Influence of the oceanic biology on the tropical Pacific climate in a coupled general circulation model

The influence of chlorophyll spatial patterns and variability on the tropical Pacific climate is investigated by using a fully coupled general circulation model (HadOPA) coupled to a state-of-the-art biogeochemical model (PISCES). The simulated chlorophyll concentrations can feedback onto the ocean by modifying the vertical distribution of radiant heating. This fully interactive biological-ocean-atmosphere experiment is compared to a reference experiment that uses a constant chlorophyll concentration (0.06 mg m⁻³). It is shown that introducing an interactive biology acts to warm the surface eastern equatorial Pacific by about 0.5°C. Two competing processes are involved in generating this warming: (a) a direct 1-D biological warming process in the top layers (0–30 m) resulting from strong chlorophyll concentrations in the upwelling region and enhanced by positive dynamical feedbacks (weaker trade winds, surface currents and upwelling) and (b) a 2-D meridional cooling process which brings cold off-equatorial anomalies from the subsurface into the equatorial mixed layer through the meridional cells.

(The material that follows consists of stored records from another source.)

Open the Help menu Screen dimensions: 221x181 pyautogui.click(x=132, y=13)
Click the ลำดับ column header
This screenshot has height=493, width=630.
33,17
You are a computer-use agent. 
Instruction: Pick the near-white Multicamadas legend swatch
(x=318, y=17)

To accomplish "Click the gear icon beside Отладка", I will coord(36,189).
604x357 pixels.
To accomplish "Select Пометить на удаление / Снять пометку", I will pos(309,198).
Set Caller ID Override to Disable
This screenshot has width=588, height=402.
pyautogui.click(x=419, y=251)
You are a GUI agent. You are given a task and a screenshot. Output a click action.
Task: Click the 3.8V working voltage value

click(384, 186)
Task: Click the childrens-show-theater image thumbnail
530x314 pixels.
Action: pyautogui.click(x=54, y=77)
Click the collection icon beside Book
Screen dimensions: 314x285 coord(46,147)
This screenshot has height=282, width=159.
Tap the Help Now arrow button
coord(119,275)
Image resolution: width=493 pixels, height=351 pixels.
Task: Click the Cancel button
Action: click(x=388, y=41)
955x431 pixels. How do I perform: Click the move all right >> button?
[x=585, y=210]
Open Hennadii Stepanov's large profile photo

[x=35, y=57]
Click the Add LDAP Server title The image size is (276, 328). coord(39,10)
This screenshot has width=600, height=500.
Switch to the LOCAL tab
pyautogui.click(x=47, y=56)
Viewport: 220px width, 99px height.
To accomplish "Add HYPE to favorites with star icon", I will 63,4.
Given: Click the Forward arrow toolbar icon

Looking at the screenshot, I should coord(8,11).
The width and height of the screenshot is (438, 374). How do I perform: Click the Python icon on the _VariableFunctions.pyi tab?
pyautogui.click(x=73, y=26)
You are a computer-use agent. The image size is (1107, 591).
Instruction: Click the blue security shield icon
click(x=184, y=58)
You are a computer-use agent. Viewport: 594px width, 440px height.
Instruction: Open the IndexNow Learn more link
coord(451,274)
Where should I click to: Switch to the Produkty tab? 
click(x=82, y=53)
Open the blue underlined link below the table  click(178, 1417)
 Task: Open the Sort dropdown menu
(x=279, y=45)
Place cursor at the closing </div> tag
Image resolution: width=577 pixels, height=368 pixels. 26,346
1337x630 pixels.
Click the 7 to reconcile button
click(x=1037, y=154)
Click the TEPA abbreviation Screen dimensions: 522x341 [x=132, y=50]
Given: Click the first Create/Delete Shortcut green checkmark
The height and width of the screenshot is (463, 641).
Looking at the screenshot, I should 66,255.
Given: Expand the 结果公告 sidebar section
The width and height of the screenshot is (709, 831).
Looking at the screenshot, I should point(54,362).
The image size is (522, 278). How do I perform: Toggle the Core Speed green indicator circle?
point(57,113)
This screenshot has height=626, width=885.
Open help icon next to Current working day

Sensitivity experiments show that the climatological horizontal structure of the chlorophyll field in the upper layers is crucial to maintain the eastern Pacific warming. Concerning the variability, introducing an interactive biology slightly reduces the strength of the seasonal cycle, with stronger SST warming and chlorophyll concentrations during the upwelling season. In addition, ENSO amplitude is slightly increased. Similar experiments performed with another coupled general circulation model (IPSL-CM4) exhibit the same behaviour as in HadOPA, hence showing the robustness of the results.